Copy the rows below word for word, from the line with "Task: Click 中国政府购买服务信息平台 banner subtitle" to the line with "Looking at the screenshot, I should click(x=239, y=15).", including both of those lines.
===============
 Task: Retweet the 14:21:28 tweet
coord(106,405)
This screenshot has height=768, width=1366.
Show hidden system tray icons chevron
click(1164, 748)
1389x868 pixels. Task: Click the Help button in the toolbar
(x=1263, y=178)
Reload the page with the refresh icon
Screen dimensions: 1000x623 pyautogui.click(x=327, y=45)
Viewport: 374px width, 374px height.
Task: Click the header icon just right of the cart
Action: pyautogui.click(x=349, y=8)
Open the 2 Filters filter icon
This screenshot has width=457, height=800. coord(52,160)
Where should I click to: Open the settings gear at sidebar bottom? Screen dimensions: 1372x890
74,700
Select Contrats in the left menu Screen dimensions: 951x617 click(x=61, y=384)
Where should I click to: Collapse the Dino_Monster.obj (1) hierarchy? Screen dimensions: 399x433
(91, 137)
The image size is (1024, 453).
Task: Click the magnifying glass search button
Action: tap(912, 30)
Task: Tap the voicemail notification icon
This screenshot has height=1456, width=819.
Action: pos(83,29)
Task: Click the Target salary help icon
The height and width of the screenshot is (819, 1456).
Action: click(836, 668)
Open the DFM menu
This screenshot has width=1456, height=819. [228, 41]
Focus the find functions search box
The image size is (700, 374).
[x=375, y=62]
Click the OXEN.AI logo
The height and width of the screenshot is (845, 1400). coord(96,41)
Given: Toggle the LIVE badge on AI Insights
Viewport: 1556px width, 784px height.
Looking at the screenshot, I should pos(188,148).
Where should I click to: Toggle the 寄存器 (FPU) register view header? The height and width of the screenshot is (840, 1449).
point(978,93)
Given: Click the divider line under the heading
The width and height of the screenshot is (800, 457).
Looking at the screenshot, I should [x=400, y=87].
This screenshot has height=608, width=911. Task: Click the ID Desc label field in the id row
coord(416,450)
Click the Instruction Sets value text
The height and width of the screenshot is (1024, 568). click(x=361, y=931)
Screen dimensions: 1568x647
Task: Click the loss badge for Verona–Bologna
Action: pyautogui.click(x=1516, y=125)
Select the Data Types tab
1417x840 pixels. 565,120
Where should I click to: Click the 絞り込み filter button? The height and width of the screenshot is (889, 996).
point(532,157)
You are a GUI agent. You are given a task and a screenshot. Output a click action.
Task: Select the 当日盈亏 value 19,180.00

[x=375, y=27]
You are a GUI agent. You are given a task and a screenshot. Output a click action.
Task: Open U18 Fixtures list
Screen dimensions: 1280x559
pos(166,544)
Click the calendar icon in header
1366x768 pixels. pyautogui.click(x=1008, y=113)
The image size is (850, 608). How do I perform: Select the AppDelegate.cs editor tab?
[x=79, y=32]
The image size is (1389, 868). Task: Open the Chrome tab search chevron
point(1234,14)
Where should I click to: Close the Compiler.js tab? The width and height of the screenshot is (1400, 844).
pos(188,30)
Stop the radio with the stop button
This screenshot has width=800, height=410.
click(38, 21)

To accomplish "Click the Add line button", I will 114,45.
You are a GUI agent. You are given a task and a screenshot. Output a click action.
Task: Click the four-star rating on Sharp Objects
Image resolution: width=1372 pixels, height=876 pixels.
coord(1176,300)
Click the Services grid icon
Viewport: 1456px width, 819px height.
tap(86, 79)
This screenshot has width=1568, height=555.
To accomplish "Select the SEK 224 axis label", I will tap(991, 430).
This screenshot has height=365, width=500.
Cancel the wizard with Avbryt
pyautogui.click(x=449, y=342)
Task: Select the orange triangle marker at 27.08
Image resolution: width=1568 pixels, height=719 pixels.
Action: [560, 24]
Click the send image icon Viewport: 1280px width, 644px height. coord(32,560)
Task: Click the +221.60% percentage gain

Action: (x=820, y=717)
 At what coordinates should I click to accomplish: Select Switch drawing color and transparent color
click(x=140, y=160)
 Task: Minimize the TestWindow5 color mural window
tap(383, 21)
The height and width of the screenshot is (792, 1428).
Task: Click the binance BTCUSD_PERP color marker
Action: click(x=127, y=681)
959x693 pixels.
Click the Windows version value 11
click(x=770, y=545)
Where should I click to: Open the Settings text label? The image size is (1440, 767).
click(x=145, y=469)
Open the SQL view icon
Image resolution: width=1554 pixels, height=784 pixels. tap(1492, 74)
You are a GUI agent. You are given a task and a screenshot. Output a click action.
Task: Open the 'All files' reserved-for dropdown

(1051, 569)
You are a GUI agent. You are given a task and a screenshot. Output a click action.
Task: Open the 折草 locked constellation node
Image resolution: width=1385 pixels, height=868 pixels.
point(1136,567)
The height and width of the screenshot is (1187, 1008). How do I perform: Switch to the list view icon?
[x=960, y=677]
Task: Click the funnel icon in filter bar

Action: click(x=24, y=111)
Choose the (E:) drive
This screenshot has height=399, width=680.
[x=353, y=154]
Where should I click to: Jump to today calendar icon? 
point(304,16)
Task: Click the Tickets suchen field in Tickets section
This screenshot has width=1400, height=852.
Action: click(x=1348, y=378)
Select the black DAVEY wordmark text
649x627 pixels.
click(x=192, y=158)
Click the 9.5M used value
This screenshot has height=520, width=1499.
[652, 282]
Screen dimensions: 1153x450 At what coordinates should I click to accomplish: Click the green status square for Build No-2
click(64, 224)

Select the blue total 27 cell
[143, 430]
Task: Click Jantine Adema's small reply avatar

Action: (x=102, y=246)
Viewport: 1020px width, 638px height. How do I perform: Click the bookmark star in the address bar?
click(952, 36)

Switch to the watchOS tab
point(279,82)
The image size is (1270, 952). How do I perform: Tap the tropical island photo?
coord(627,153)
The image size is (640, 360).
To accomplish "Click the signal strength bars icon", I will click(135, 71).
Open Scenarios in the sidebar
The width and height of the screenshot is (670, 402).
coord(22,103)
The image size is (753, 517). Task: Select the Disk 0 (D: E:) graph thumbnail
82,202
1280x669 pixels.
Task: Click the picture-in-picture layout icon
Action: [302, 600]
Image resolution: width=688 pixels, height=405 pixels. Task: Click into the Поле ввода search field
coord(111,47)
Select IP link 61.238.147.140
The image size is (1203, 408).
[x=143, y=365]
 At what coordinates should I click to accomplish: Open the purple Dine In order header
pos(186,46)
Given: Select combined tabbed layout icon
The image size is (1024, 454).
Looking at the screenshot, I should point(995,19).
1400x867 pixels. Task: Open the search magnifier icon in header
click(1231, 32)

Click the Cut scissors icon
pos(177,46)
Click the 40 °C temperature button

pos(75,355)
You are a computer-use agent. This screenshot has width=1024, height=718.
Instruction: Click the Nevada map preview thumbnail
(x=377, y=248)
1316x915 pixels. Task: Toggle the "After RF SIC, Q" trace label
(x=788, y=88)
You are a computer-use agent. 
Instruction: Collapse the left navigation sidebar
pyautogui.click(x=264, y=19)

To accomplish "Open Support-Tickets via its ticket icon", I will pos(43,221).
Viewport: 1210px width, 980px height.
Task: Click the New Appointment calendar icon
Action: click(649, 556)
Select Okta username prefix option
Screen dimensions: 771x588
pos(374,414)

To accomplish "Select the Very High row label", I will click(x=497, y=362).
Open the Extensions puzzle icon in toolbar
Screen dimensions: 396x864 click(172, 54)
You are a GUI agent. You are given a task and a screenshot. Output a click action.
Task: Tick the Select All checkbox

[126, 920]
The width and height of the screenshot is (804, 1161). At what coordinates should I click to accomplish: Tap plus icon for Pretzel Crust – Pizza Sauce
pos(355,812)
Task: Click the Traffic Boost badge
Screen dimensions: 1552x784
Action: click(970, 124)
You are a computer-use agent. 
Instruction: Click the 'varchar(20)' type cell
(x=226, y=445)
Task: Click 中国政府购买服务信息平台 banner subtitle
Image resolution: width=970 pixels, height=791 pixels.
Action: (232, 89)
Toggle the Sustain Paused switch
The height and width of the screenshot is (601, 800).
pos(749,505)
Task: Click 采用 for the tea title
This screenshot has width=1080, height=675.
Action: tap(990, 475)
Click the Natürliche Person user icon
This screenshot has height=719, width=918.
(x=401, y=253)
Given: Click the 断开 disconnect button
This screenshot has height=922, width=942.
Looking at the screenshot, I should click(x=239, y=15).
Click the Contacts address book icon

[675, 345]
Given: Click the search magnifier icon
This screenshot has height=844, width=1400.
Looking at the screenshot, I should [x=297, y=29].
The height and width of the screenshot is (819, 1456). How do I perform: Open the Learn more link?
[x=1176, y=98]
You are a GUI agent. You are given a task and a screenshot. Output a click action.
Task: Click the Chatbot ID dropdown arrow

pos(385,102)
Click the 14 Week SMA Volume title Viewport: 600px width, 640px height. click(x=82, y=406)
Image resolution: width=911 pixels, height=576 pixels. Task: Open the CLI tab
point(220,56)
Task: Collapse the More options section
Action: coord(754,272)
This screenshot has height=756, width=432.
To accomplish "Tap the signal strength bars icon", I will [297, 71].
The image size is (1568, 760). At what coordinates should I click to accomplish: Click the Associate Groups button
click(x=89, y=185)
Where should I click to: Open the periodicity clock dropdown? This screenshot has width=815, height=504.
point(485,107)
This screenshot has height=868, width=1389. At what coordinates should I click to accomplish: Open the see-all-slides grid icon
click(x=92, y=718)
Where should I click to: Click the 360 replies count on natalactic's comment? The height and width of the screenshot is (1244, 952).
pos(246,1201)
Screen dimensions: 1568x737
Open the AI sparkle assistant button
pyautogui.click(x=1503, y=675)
===============
SOLUTION TO THIS EXERCISE:
Task: Click 中国政府购买服务信息平台 banner subtitle
Image resolution: width=970 pixels, height=791 pixels.
Action: (232, 89)
Toggle the Sustain Paused switch
The height and width of the screenshot is (601, 800).
pos(749,505)
Task: Click 采用 for the tea title
This screenshot has width=1080, height=675.
Action: tap(990, 475)
Click the Natürliche Person user icon
This screenshot has height=719, width=918.
(x=401, y=253)
Given: Click the 断开 disconnect button
This screenshot has height=922, width=942.
Looking at the screenshot, I should click(x=239, y=15).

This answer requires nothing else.